Sanyo Shokai, a major apparel company whose business performance deteriorated due to the termination of contracts with famous overseas brands, promoted reforms such as the closure of unprofitable stores, and as a result, operating profit, which indicates the profit of its core business, turned profitable for the first time in seven years in the one-year financial results to February.

Sanyo Shokai is a major Japanese apparel company that develops clothing brands mainly in department stores, but its business performance deteriorated rapidly after the license agreement with the famous British brand "Burberry Group" ended eight years ago.

After that, we launched new brands and opened stores in order to secure sales, but sales were not good and we continued to lose money.

On the other hand, the company has been promoting structural reforms such as drastically closing unprofitable stores and implementing voluntary employee retirement, as well as reducing unsold inventory by narrowing down the types of products.

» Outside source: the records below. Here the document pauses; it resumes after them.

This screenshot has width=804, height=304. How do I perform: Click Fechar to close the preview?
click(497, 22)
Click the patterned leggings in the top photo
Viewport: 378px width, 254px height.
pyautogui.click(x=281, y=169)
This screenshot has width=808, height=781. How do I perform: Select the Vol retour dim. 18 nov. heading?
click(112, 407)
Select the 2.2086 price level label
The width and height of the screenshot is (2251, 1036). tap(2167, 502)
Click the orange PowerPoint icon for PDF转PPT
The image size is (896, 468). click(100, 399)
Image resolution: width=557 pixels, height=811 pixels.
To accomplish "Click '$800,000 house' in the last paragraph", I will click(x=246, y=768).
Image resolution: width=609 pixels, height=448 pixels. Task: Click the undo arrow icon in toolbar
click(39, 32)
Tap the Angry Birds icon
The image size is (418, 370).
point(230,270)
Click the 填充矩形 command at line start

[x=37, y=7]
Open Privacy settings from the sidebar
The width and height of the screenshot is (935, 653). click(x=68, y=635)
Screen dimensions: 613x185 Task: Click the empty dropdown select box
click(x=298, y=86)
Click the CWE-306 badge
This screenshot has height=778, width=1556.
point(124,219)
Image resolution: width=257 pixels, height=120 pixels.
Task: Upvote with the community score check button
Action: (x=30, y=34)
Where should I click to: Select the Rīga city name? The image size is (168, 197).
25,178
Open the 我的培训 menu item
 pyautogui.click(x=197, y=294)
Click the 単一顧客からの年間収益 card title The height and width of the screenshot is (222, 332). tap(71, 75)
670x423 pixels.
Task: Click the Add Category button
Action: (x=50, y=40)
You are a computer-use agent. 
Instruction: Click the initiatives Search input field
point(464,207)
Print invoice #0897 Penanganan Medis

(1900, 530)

According to the financial results of the entire Group for the year to February 8, operating income, which indicates the earnings of the core business, was 14.2 billion yen, returning to profitability for the first time in seven quarters.

This was due to progress in reducing expenses in line with the structural reforms to date, the removal of restrictions on movement due to the coronavirus pandemic, and an increase in sales of suits and coats at department stores and directly managed stores.

Regarding future management, President Shinji Oe said at the press conference, "We were able to strengthen our earnings base due to the effects of structural reforms, and we would like to further accelerate the improvement of our products by selling out limited products."